Graças a esse, digamos, ecletismo político, Jobim não hesita em afirmar: vença Serra ou Dilma, a política de Defesa que põe em prática será mantida.



O ministro falou ao repórter Eumano Silva. A conversa foi às páginas da última edição de Época. Vão abaixo alguns trechos:





– Como vai ficar a defesa nacional do Brasil no futuro?
Os políticos e os governos civis viam a defesa com certa distância. Na época da Constituinte, a defesa se confundia com repressão política. Com isso, militares tinham de tomar certas decisões que, a rigor, eram decisões de governo civil. Exemplo: quais as hipóteses de emprego [das Forças Armadas] que politicamente interessam ao país? Isso é um misto de política internacional com defesa. Cabe ao poder civil definir o que os militares devem fazer em termos de defesa. Os militares decidem a parte operacional.

– Isso aconteceu no governo Lula?
Tudo é um processo. Não acontece assim, bum! Começou no governo Fernando Henrique, com a criação do Ministério da Defesa, em 1999, nas condições possíveis naquele momento. No governo Lula, avançou-se um pouco no início. [...] Quando assumi, decidi que precisávamos realizar uma mudança de concepção para dar mais musculatura ao Ministério da Defesa.

– Como assim?
O orçamento, por exemplo. Antes, as Forças [Marinha, Exército e Aeronáutica] se acertavam entre si dentro do limite fixado pelo Ministério do Planejamento. O ministro [da Defesa] não tinha participação. Também foi aprovado na Câmara o projeto de alteração da Lei Complementar nº 97. O Estado-Maior de Defesa passa a ser o Estado-Maior Conjunto das Forças Armadas. Será chefiado por um oficial de quatro estrelas escolhido pelo presidente, indicado pelo ministro da Defesa. Vai ter a mesma precedência dos comandantes de Força [...].

– São planos de longo prazo?
Ah, uns 20 anos...

– O senhor, então, não espera grandes mudanças se o próximo presidente for Dilma Rousseff ou José Serra?
Eu não espero.

– A Defesa está acima das questões políticas?
Tudo que estou falando foi discutido com todos os partidos. Fiz reuniões com o PT, o PMDB e com o DEM. Fui ao Instituto Fernando Henrique Cardoso [...].

– Não há ideologia nessa área?
[...] Não é um programa do governo. É um programa do Estado.

– O que, de fato, interessa ao Brasil em termos de defesa?
O Brasil não é um país com pretensões territoriais, não vamos atacar ninguém. Então, devemos ter um poder dissuasório. Temos três coisas fundamentais. Uma é energia, que tem o pré-sal e também energia alternativa, energia limpa, entre elas a energia nuclear. Segundo, o Brasil tem as maiores reservas de água potável do mundo: a Amazônia e o Aquífero Guarani. E, terceiro, temos a maior produção de grãos. São coisas que, progressivamente, o mundo vai demandar mais.

– Na América do Sul, quais são as maiores preocupações?
A estabilidade política e econômica. [...] Quando o Brasil paga mais pelo excedente de energia elétrica do Paraguai, ajuda a criar condições para que o Paraguai se estabilize. Um país que tem a dimensão do nosso não pode botar o pé em cima dos outros.

Instrução 1 >> Verta para o inglês esta frase da entrevista sobre a defesa nacional: "Cabe ao poder civil definir o que os militares devem fazer em termos de defesa."

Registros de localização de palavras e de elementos
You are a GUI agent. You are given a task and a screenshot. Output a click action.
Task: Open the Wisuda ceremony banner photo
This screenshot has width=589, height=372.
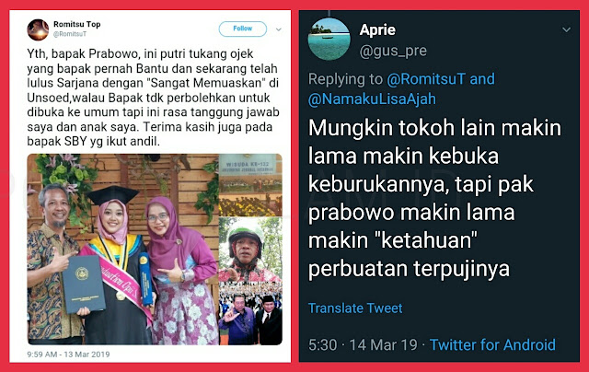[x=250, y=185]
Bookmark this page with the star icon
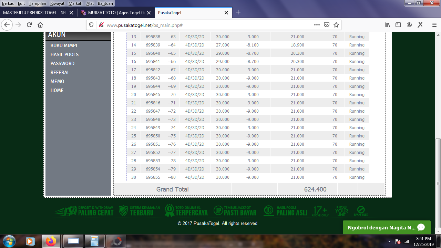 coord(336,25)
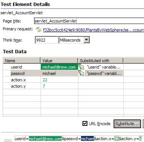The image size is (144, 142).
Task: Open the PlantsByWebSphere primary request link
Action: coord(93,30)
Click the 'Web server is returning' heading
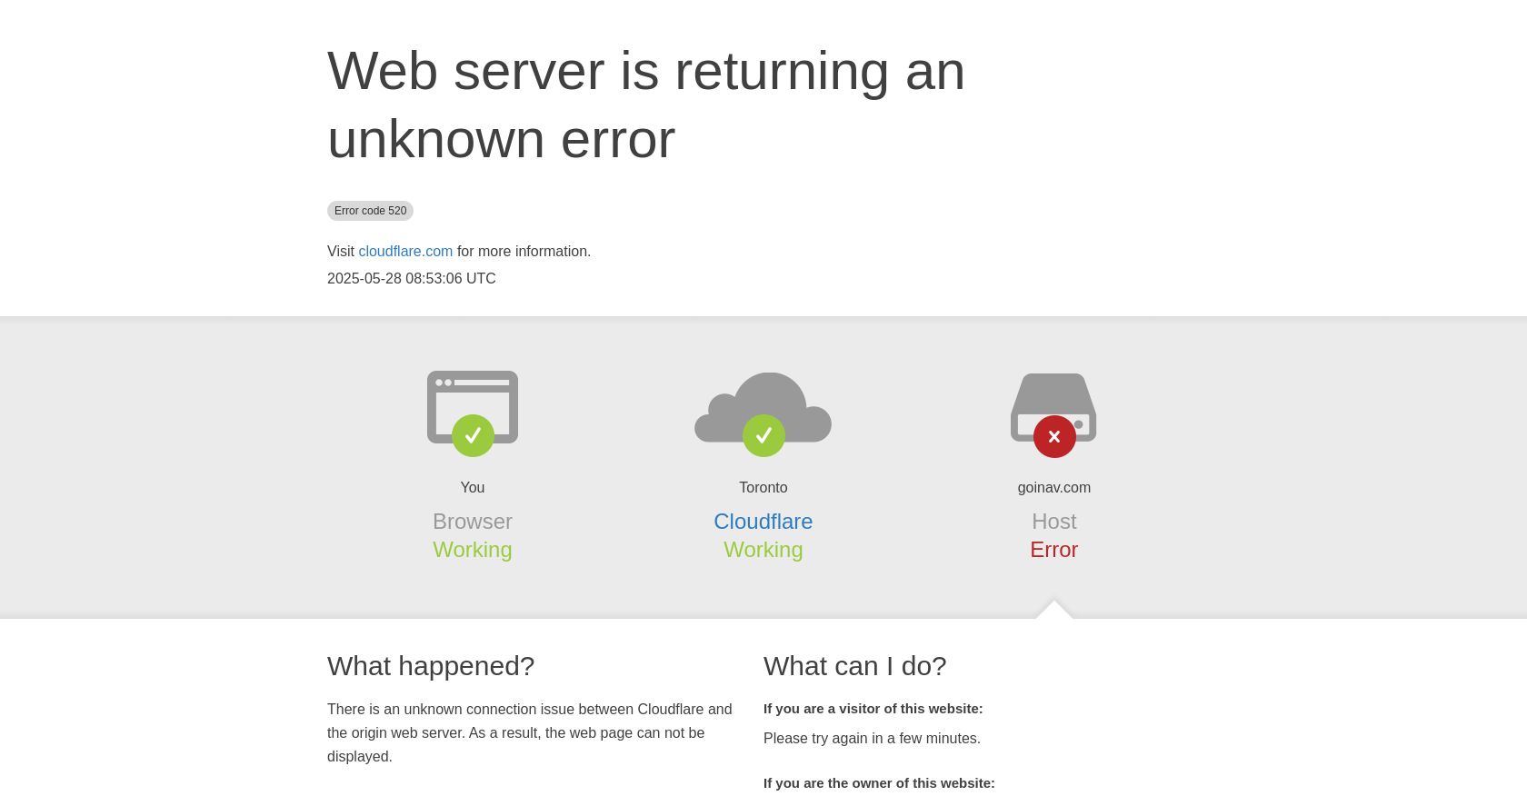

Instrução 2 >> Reproduza as linhas dos registros a partir da que contém "Bookmark this page with the star icon" até o fim dos registros, sem incluir as imagens.

Solução do exercício 1 >> It is up to the civilian authorities to define what the military must do in terms of defense.

Solução do exercício 2 >>
Bookmark this page with the star icon
 coord(336,25)
The image size is (144, 142).
Task: Open the PlantsByWebSphere primary request link
Action: coord(93,30)
Click the 'Web server is returning' heading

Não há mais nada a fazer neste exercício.